Christopher Jonathan Hollins (born 20 March 1971) is an English journalist, presenter and TV personality.  Formerly a first-class cricketer, he is best known for being the sports correspondent for BBC Breakfast until 2012, and for winning Strictly Come Dancing 2009.

Hollins presented the BBC consumer rights series Watchdog from 2010 until 2015.

Early life
Hollins was born into a footballing family in Bromley, south London. His father is John Hollins, the former Chelsea, Arsenal, Queens Park Rangers and England footballer. His uncle David was a goalkeeper and played for Newcastle United as well as Wales, winning eleven caps.

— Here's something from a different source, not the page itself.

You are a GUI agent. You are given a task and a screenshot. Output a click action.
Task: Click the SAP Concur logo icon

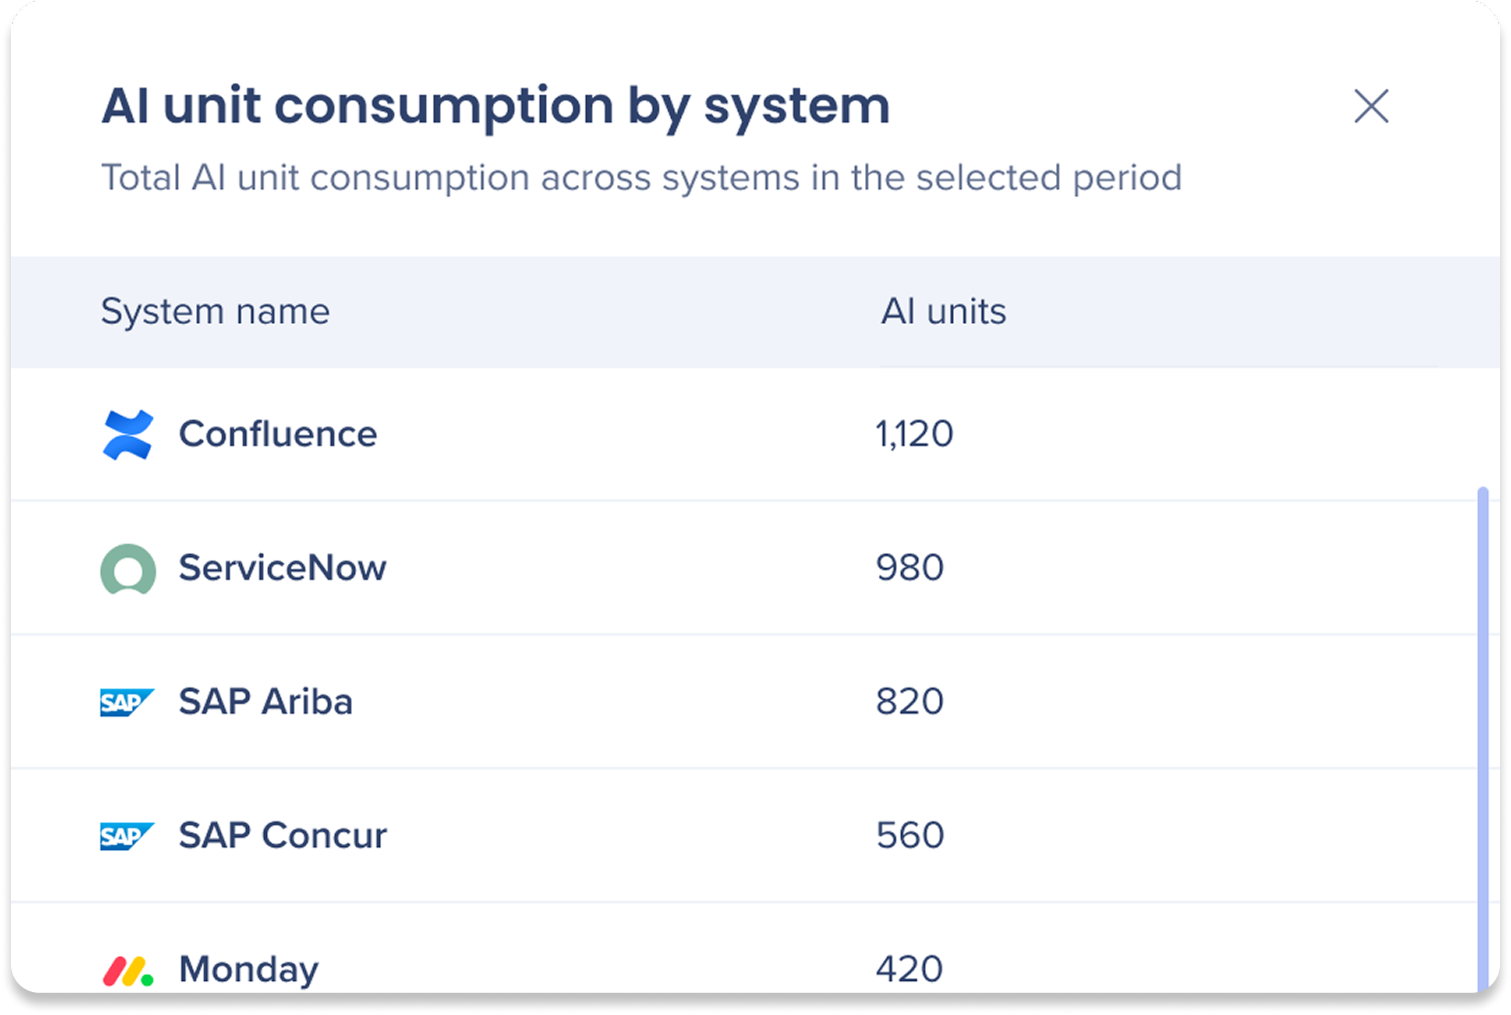127,836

Hollins was educated at Bickley Park School in Bromley and Tonbridge School, Durham University, Hild Bede College, and Keble College, Oxford.

Career

Sport
After leaving Tonbridge School in 1989, he played football for Charlton, Queens Park Rangers, and Aldershot Town. He then attended Durham University and subsequently Oxford University for whom he played first-class cricket and gained a blue.

Television
Hollins started his media career at London TV station Channel One TV, then owned by Associated Newspapers. He then moved to Sky Sports in 1994 followed by spells at GMTV, Meridian and Five TV.

Hollins joined BBC News in 1999, and has also reported for Grandstand and Football Focus. He joined BBC Breakfast in October 2005, replacing Rob Bonnet.

Hollins was the main sport presenter on Breakfast, presenting on Mondays–Thursdays until his final show on 21 March 2012 (he had decided not to make the move to Salford as the show was being relocated). He was also a regular male relief presenter during the week, standing in for main presenter Bill Turnbull. Hollins has reported from the 2002 World Cup in Japan, the 2010 World Cup, and America to cover The Masters golf in 2007.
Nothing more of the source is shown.